La muerte avanzaba, no sonreía. Le clavaba la mirada a un chiquillo que inocentemente jugaba con su perro lanzándole una pelota de trapo al borde del andén. La muerte aguardaba, deshojando el tiempo segundo a segundo, viendo aquella imagen que por momentos le enternecía.
Una tarde cálida de abril, casi veraniega. Los cerezos daban sus primeras flores, brotaban sus frutos y los azares contaminaban el aire con su pureza. Ya iba a dar la hora.

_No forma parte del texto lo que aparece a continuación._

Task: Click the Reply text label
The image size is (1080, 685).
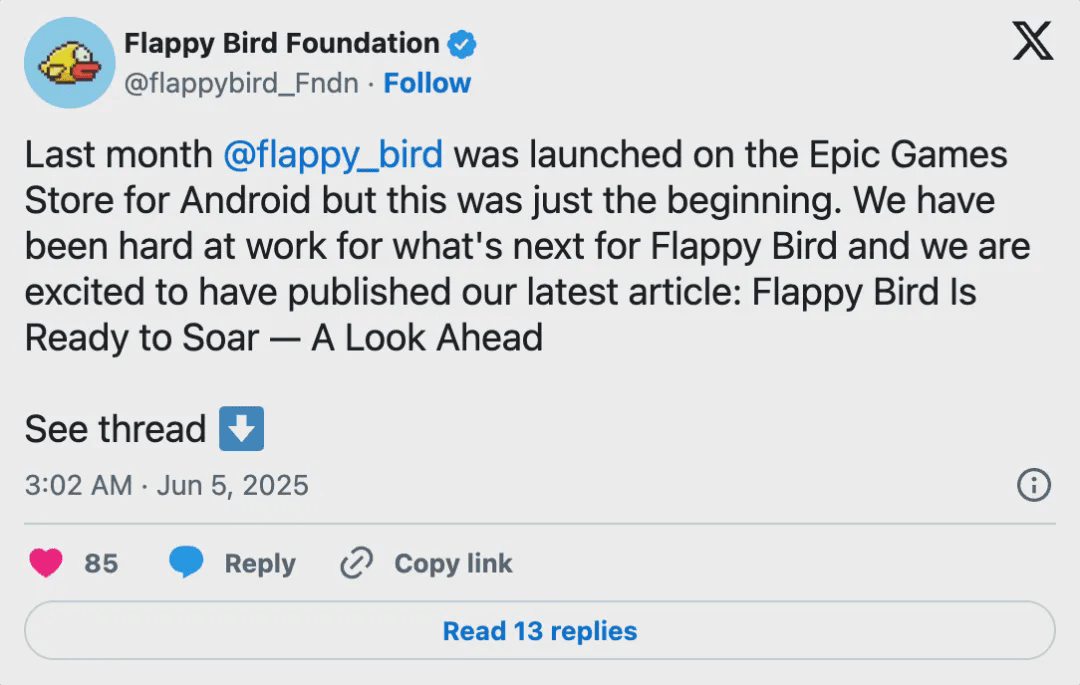Action: [260, 563]
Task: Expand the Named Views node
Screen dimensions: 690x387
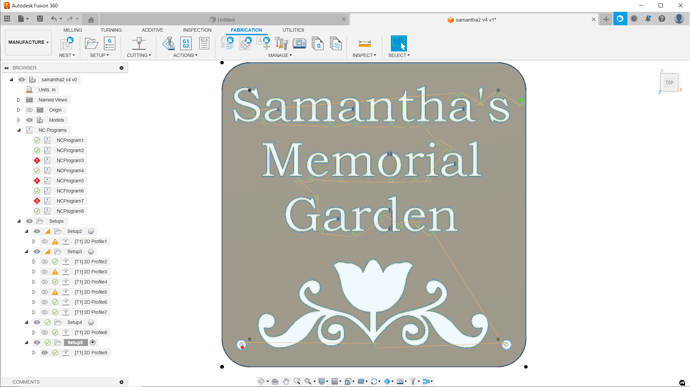Action: (18, 100)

La muerte contempló su guadaña con recelo, pasando la yema de su huesudo índice por el filo. La pelota rodaba impregnada con la saliva del animal, rebotando en los durmientes de la vía, cayendo en el arroyo. La acequia como una arteria, irrigaba la cosecha con su turbia agua de lluvia. El perro se zambullía en su búsqueda.
Cuando recuperaba la pelota, el niño besaba, acariciaba al perro y volvía a lanzarla.
A lo lejos pitaba la locomotora mientras hacía templar la estructura metálica del puente que la elevaba sobre el río. El niño no se percataba del peligro por haber nacido con sordera; seguía jugando. La muerte se frotaba las manos, su trabajo estaba a punto de culminar, aunque aquel dulce niño le recordaba cosas de su pasado, de cuando había sido mortal, un niño. A pesar de su crueldad y su sangre fría, aquel hombre de rostro pálido y demacrado tenía corazón. Pero estaba para algo, cumplir su deber. Una lista que debía seguir rigurosamente. En un momento, el niño se giró y pareció que le sonreía.
-Algo inusual- pensó la muerte.
La locomotora torció hacia donde el niño acariciaba su mascota que se movía inquieta presintiendo el peligro. El maquinista no vio aquellos dos pequeños bultos sentados en medio de la vía. La muerte veía su tarea cumplir en cámara lenta. El niño ubicó a la muerta una vez más y cerró los ojos. Aquella mirada le desgarró el corazón. Alzando su guadaña, el justiciero dio un golpe al suelo y el tiempo se detuvo. Un golpe más y la locomotora con todo su tonelaje comenzó a retroceder. Lentamente volvieron a la escena de la acequia en la que el perro se zambullía a buscar la pelota. Esta vez el animalillo no salía. Su dueño corrió a mirar lo que le ocurría cuando la locomotora pasó a toda velocidad tumbándolo con la fuerza de la gravedad. Rodó hasta la acequia encontrándose al animal a un lado flotar. La muerte sacó su listado y tachó un nombre, el del pequeño animal.